Extracted text
=== Begin Enclosure ===

All mammals are born with the capacity to release trauma and stress through body movement.
Imagine a dog napping on a sidewalk on a busy residential street. The dog dozes in a state of bliss, oblivious to trucks and cars careening by. Suddenly, a biker hurtling down the street at high speed comes to a screeching stop in front of the napping pup. Dog and biker jump backwards with a howl. The dog eyes the biker, then shakes itself vigorously for several seconds as though coming out of a bath. It trots off with a spring in its step as if the near catastrophe never happened.
The dog used the shaking movement to release the trauma as soon as it occurred. Mammals of all types allow their bodies to process trauma this way: cats, deer, and raccoons, for example.
Unfortunately, as intelligent as humans can be in our minds, we have been conditioned to lose the innate intelligence of our bodies. This represses the body’s natural way of releasing stress and trauma. For example, we are given sedatives at hospitals to stop the shaking of shock after a car accident. Our bodies naturally tremble when we feel big emotions, but we may feel like others are staring at us when we tremble. Few people are taught to allow these sensations.

=== End Enclosure ===

Dataset records
=== Begin Enclosure ===

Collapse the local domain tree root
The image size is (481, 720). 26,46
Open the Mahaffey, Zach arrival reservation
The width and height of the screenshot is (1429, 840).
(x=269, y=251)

=== End Enclosure ===

To do
A - Answer these questions from the passage on releasing trauma through body movement:
(i) What does the dog do right after it eyes the biker?
(ii) Besides dogs, which mammals does the passage name as processing trauma the same way?
(iii) What are people given at hospitals after a car accident, and for what purpose?
B - Extend the passage on releasing trauma through body movement, picking up after its final sentence.

Answers by item
A -
(i) It shakes itself vigorously for several seconds, as though coming out of a bath.
(ii) Cats, deer, and raccoons.
(iii) Sedatives, to stop the shaking of shock.

B -
Trauma and the Brain
Traumatic situations temporarily turn off the part of the brain responsible for clear thinking and executive reasoning, the frontal lobe. Bringing it back online requires a bottom-up approach that engages body first. The frontal lobe’s turned back on once there is a connection to the body. This is called entering the “window of tolerance”, where we are neither anxious/panicked nor frozen/shut down. The window of tolerance provides stability in navigating difficult situations.
Somatic Awareness & Release Method
The Somatic Awareness & Release Method (SARM), developed by hOMe PYM founder Caroline Culverhouse, MSS, LSW, E-RYT, provides a body-first method to bring us back into the window of tolerance where the frontal lobe can guide us. It offers movement patterns that safely release areas of the body that are frozen, collapsed, or congested due to trauma or stress. The movements are safe and accessible for everyone.
When a client becomes dysregulated, the practitioner gently guides the client to notice how their body is feeling, then offers a subtle way to move as the body wishes to move. The movements are effective at calming the mind, relaxing the body, and producing the neurogenic tremors that release trauma that has been trapped in the body, sometimes for decades.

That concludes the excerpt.